A primeira visão de “Pátria amada?” de Edgar Racy sugere para o observador a aplicação lúdica da disciplina construtiva, em que formas geométricas se repetem em pequenos conjuntos de diferentes sequências combinatórias, criando a sensação de um jogo no qual o trabalho teria seu sentido revelado. Mas a delicadeza e a sutileza desses pequenos desenhos enganam: depois do primeiro estímulo visual, num olhar detido e aproximado, percebe-se a existência de palavras livremente impressas em baixo relevo acompanhando cada composição. “Amor eterno”, “Braço forte”, “Brilhou no céu”, “De amor”, “Dessa igualdade”, “Essa grandeza”, “Idolatrada”, “És tu Brasil”, “No teu seio”, “Ó liberdade”, “Nossos bosques”, “Terra adorada”, entre outras, trazem à mente o hino pátrio, assim desconstruído e reorganizado numa nova sequência aleatória. Esses fragmentos de frase, quase como ruínas de uma paisagem fictícia, produzem de imediato imagens por meio da música que evocam: breves instantâneos de uma promessa de país, como um desejo acalentado por muito tempo, e que se encontra em desmonte.
Por isso, não consigo deixar de pensar nesse trabalho como uma nova canção do exílio, na qual Racy registra, ao repetir as palavras tão banalizadas do hino nacional, o sentimento de luto e melancolia pela perda do lugar, “a pátria amada”, que não existe mais. No entanto, o trabalho não deixa de ter um certo humor. A partir das formas geométricas da bandeira do Brasil (o retângulo, o losango e o círculo), Racy inventa paisagens pela combinação casual dos três elementos que, reconfigurados, carregam uma ambiguidade aberta a um futuro, no mínimo, de outras possibilidades.

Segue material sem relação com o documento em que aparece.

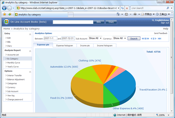Viewport: 175px width, 118px height.
Task: Advance with single right arrow icon
Action: pos(156,39)
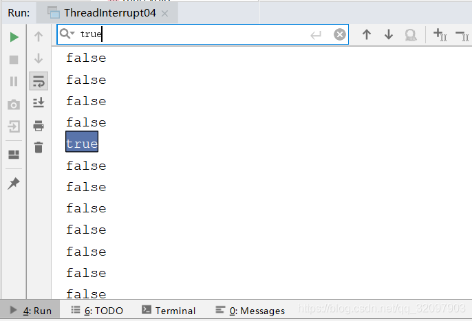Click the exit icon in left toolbar

[x=14, y=126]
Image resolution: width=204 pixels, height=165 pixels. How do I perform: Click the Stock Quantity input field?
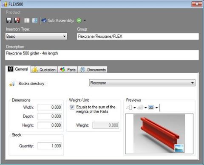click(50, 146)
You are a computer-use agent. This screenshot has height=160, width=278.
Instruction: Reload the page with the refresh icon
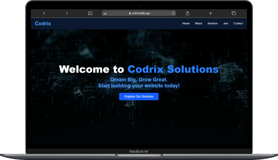pos(173,13)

Desde seus trabalhos anteriores, o artista explora a materialidade das obras pela reutilização de resíduos (plástico, vidro, serragem, telhas, tijolos, tecido, entre outros), que são manipulados até perderem seu aspecto reconhecível, para enfim servirem como matéria para construção de pinturas, esculturas e desenhos quase minimalistas. No caso da série em questão, Racy escolhe trabalhar com carvão, o que não deixa dúvida sobre as implicações políticas do trabalho. Rico em carbono, por um lado o carvão remete ao grafite e à tinta negra utilizada para impressão de gravuras, sendo um material presente há muito tempo na história da arte para produção de inscrições e figuras(1). Por outro lado, enquanto combustível o carvão é símbolo da revolução industrial iniciada no século 18, e que culmina hoje com a destruição total do meio ambiente. Além disso, é preciso lembrar que nos últimos dois anos as florestas brasileiras sofreram queimadas criminosas que resultaram em um índice elevado de desmatamento. Neste sentido, para alguém que vive no Brasil hoje, a cor e a textura do carvão remetem às cinzas de madeira e às nuvens de fumaça negra que invadiram as cidades brasileiras nos últimos anos.
Taisa Palhares
(1) Lembramos que a “arte rupestre” já utiliza o carvão como material artístico.